Didn’t I just say that I don’t eat baby food any more? I lied. You see, since I’ve become a parent, there have been many days when I’ve been so busy making sure my kid is clean / fed / happy / not torturing the cat that I forget to eat. Or I remember to bring a year’s worth of snacks for him when we travel by airplane but don’t think about my own grumbling stomach. Thankfully, there is a snack that can please us both — Gerber Sweet Potato Puffs.

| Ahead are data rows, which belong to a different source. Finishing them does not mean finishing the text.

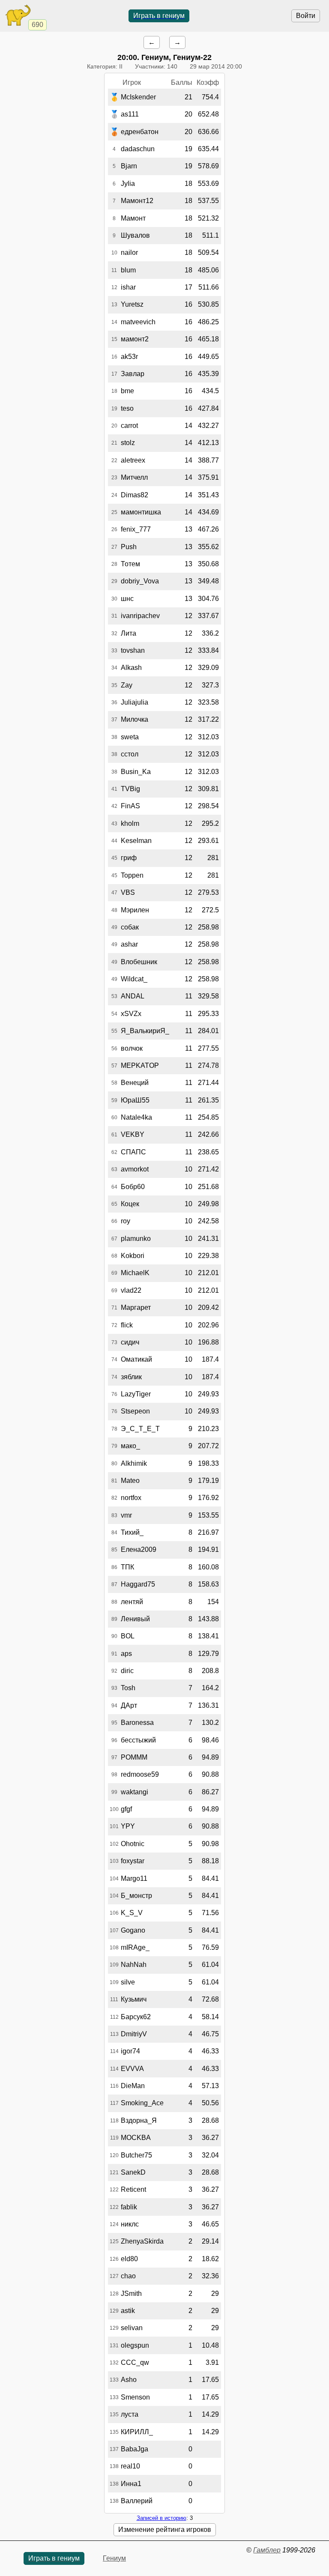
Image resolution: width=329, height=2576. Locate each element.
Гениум (114, 2558)
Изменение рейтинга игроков (164, 2529)
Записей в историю (161, 2518)
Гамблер (267, 2550)
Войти (305, 15)
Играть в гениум (159, 15)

Yes, I should be ashamed for eating my son’s snack. The puffed grains flavored with sweet potato puree are full of VITABLOCKSĀ® for him, not me. But they’re crunchy, they’re sweet, and 74 pieces are only 25 calories. Really, shouldn’t everyone be eating them?

5. Pickle juice

Pickles have been a long-time love of mine, probably even pre-dating my first-through-third-grade Kirk Cameron obsession. (Please don’t judge me — it was the ’80s.) But at camp one summer, someone dared me to drink the leftover brine solution in the empty jar, and I actually liked it. By taking small sips, the intense pickly flavor wasn’t too overwhelming for my adolescent palate, and I remember drinking it several times that summer. G-d knows why I thought it was cool to be “the girl who drank pickle juice” in my cabin, but I did and I think I even got a few of my bunkmates to try it, too. I can’t say that pickle juice is one of my usual libations these days, but I think it’s the next big thing in cocktails. Instead of a dirty martini, how about a dilly martini?

9 Comments

  1. Heather

    Jill — Being a lucky charms fanatic, I am very intrigued by your concoction. As far as popcorn chicken goes, the question must be asked — are you a popcorn chicken purist or “would you like sauce with that?”

  2. Katie

    I have to admit that I also indulged in pickle juice (and loved it) as a kid…but the Lucky Charms/applesauce combo is a bit questionable…

  3. Lisa

    OMG – pickle juice and I have had a hate relationship since I sucked down a jarful when I was about 4 or 5. I will spare the details after the slurping…

    And YUM! Those puffs are so awesome – I want to buy them so badly, but my daughter is 3.5 now. Can I get away with it?